• WHAT YOU WILL DO: Omitting all pictures, copy word for word the lines from the line containing "Where should I" through the final line of the entries.

• RECORDS FOR THIS EXERCISE:
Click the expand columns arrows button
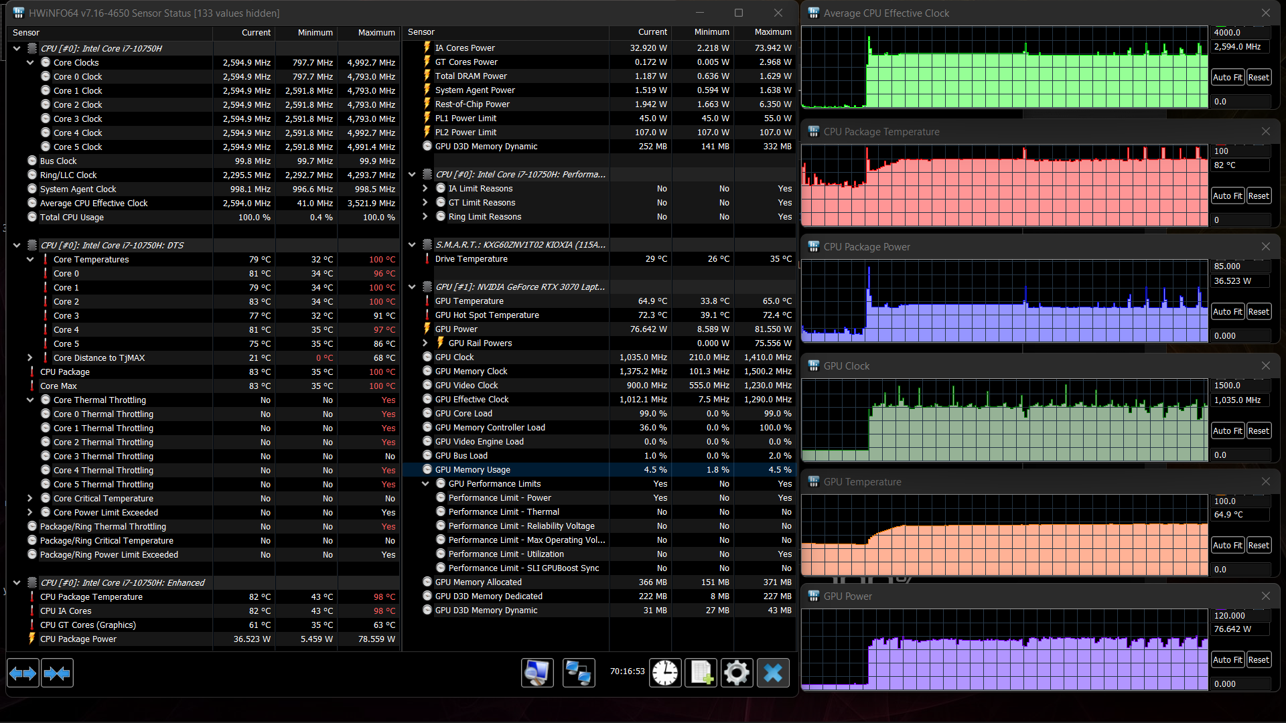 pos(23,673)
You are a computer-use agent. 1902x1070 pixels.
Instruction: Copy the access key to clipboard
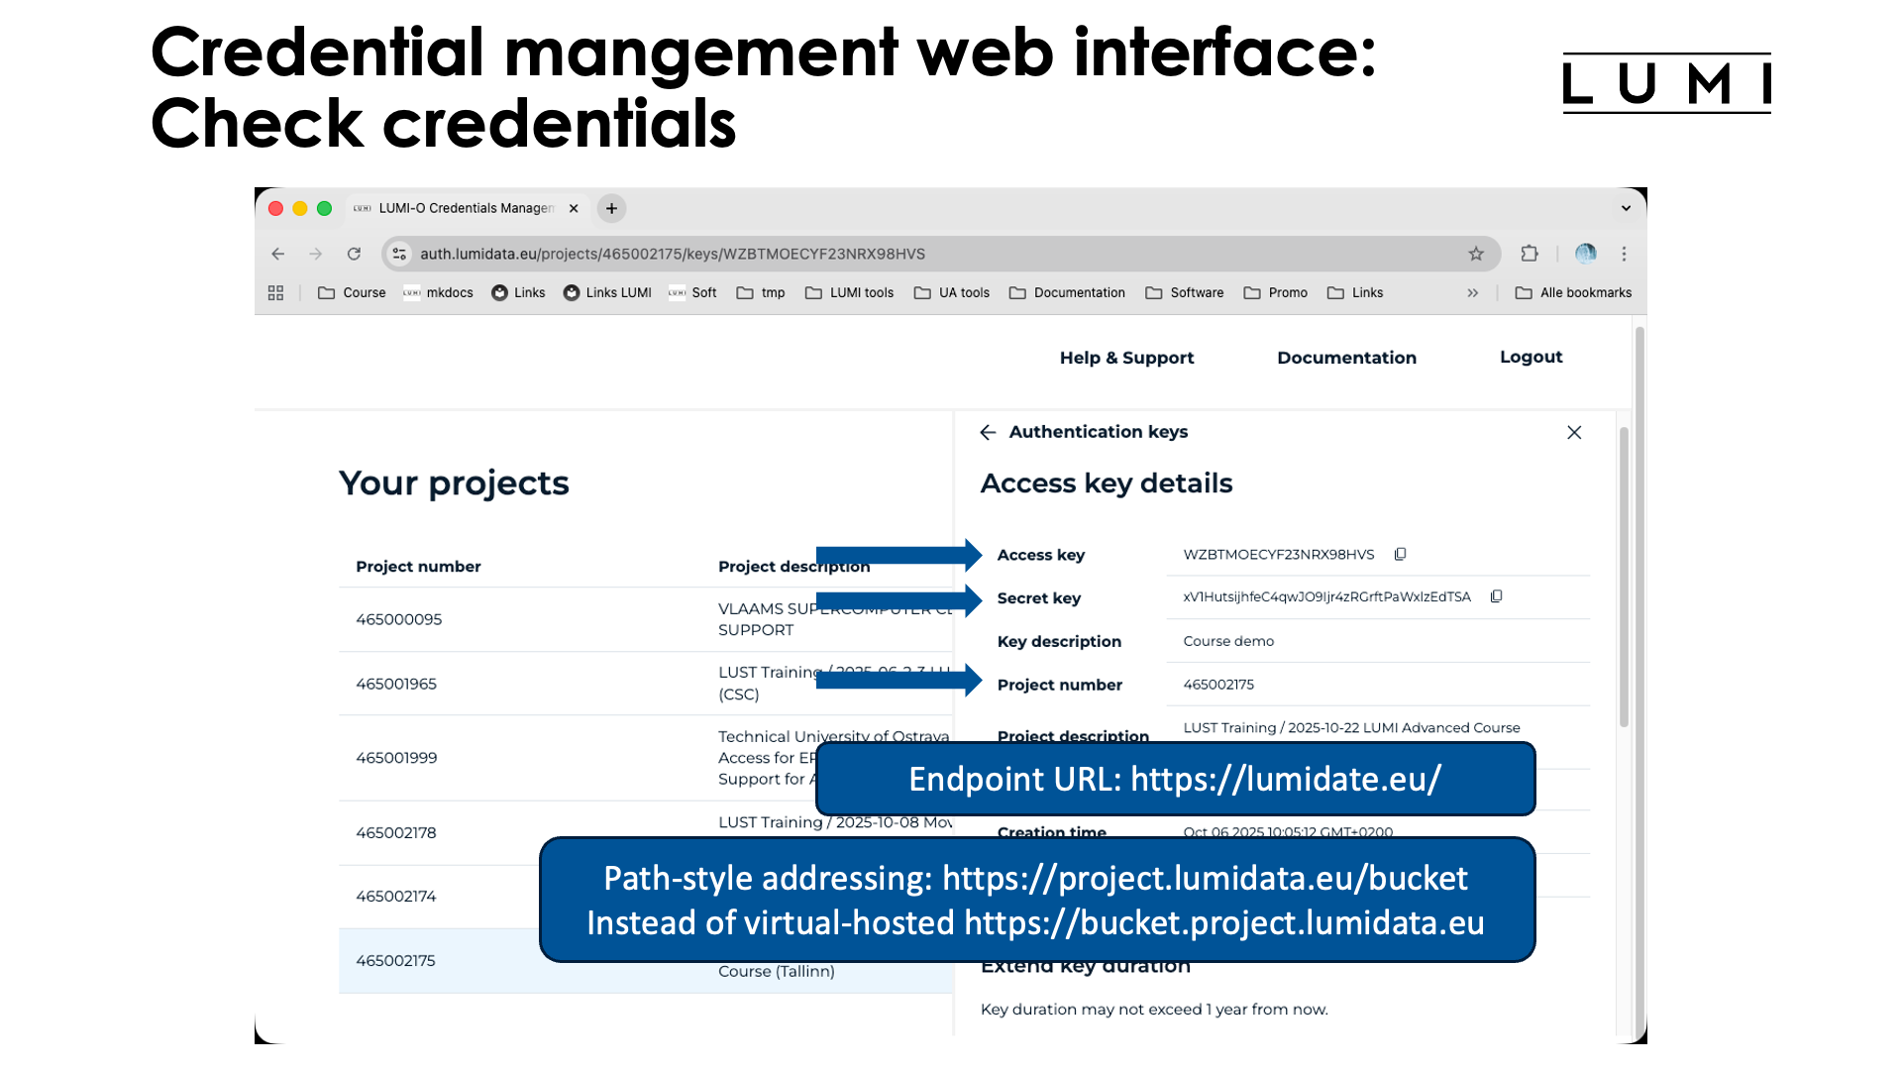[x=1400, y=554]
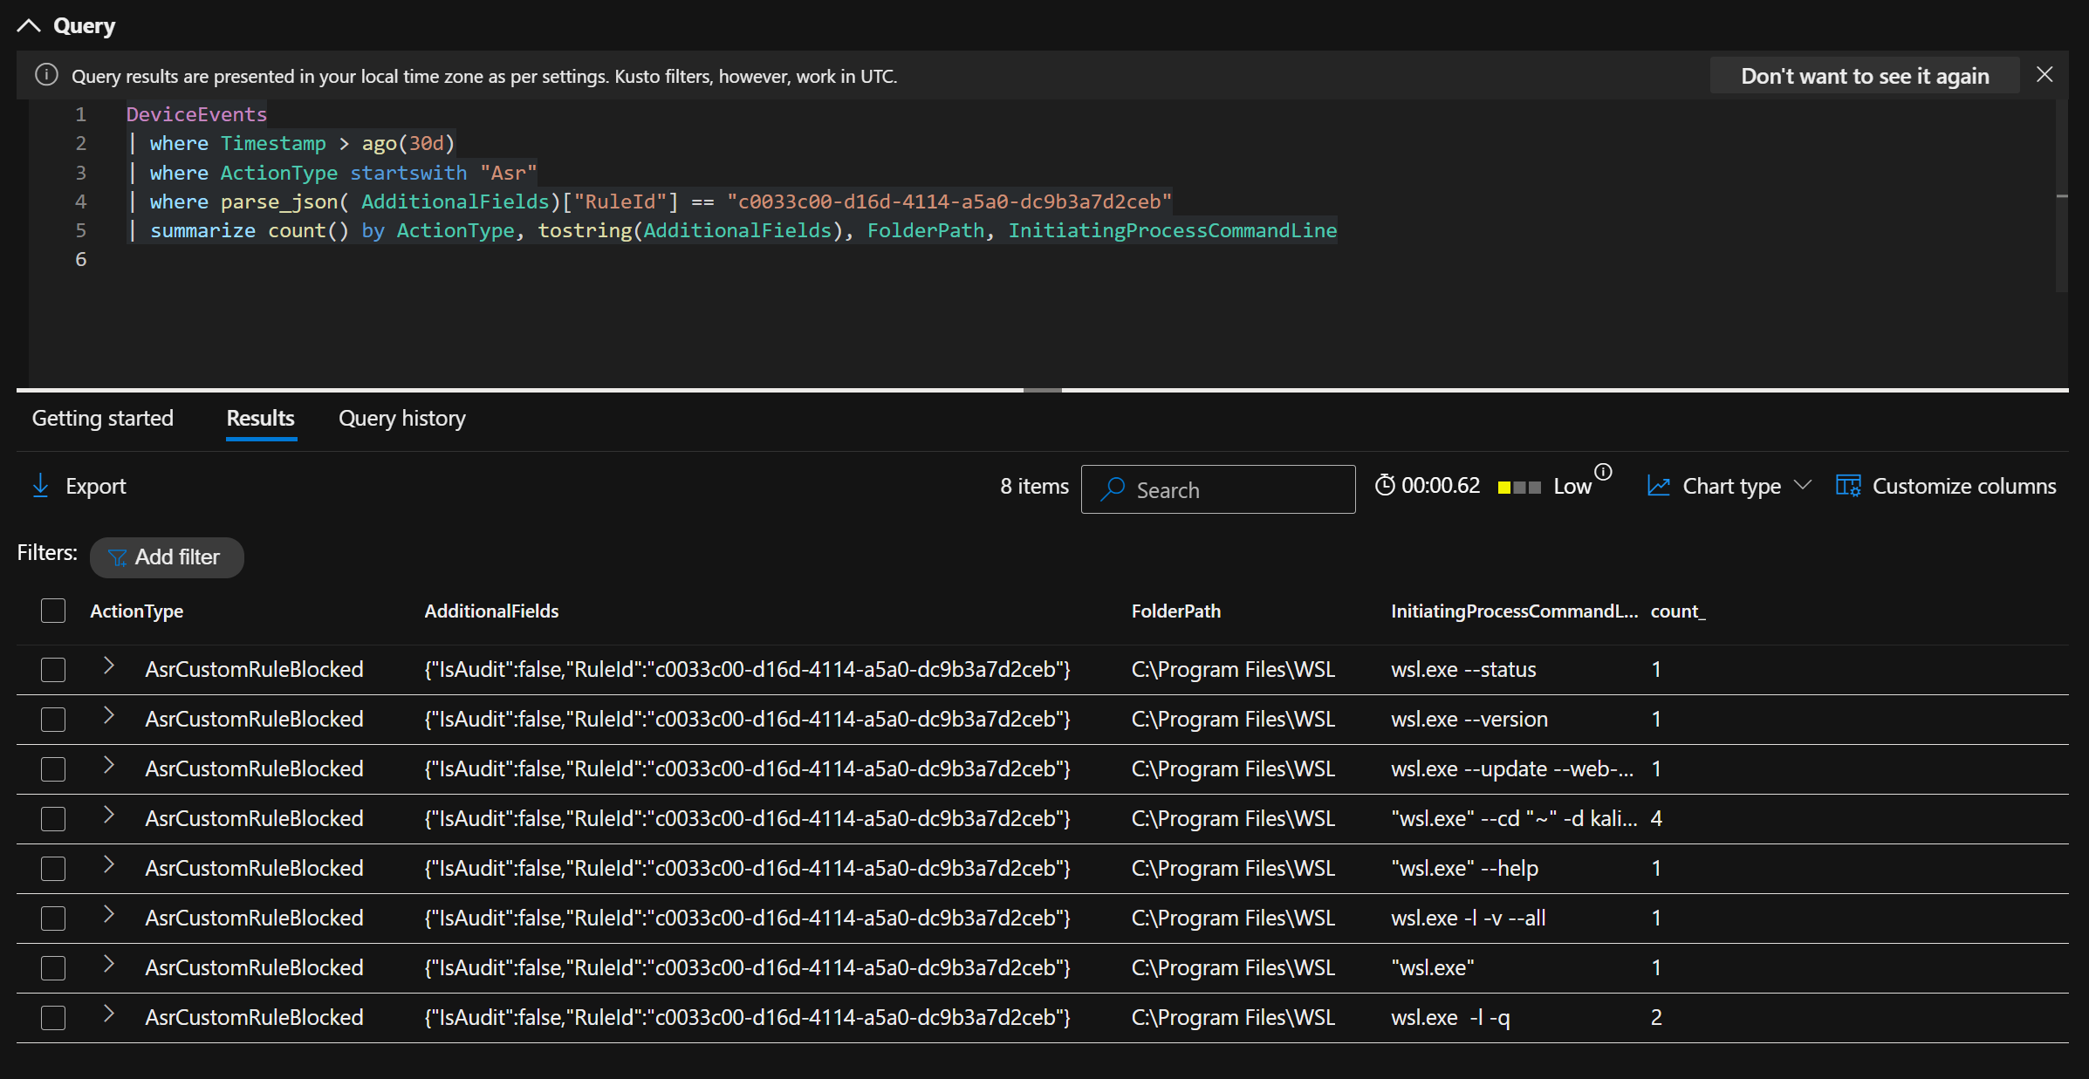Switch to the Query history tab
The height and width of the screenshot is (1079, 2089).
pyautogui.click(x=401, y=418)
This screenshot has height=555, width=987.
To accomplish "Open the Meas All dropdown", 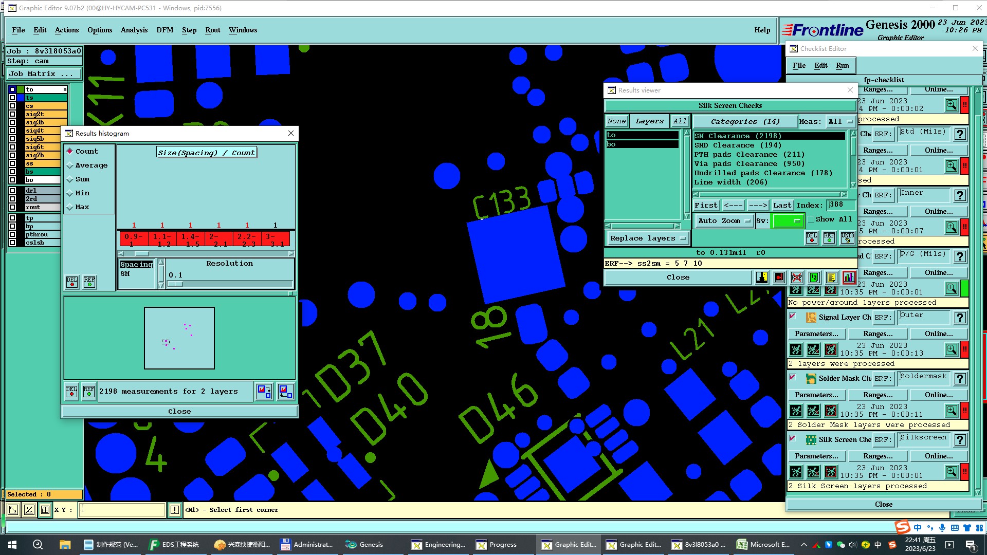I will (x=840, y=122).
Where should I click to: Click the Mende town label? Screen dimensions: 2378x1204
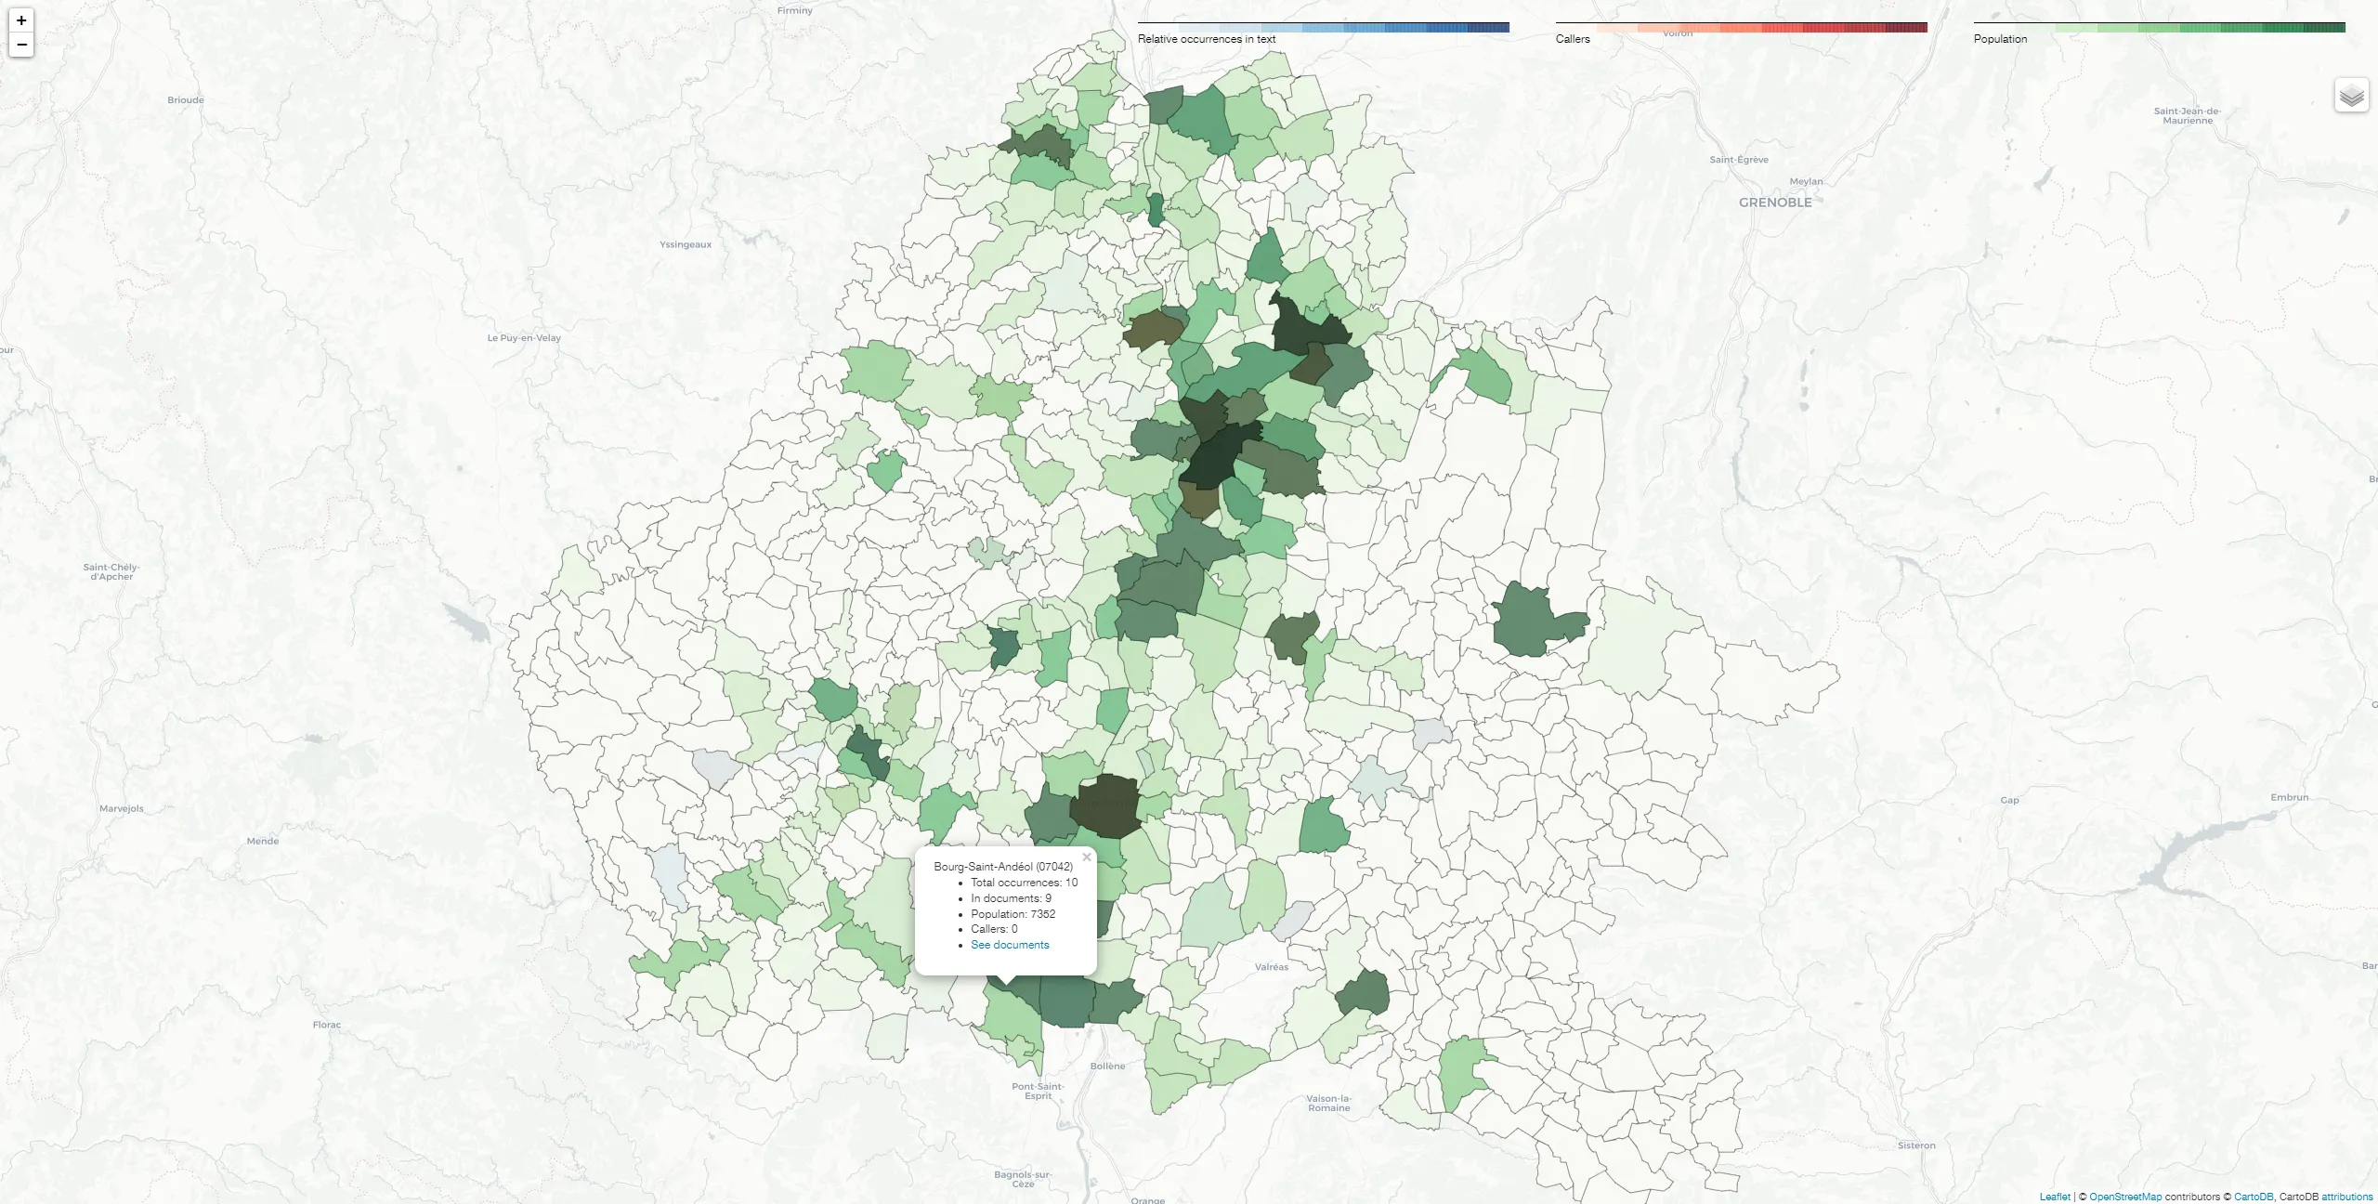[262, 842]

• THE ANSWER:
Where should I click to: Click the Mende town label? Screen dimensions: 2378x1204
[262, 842]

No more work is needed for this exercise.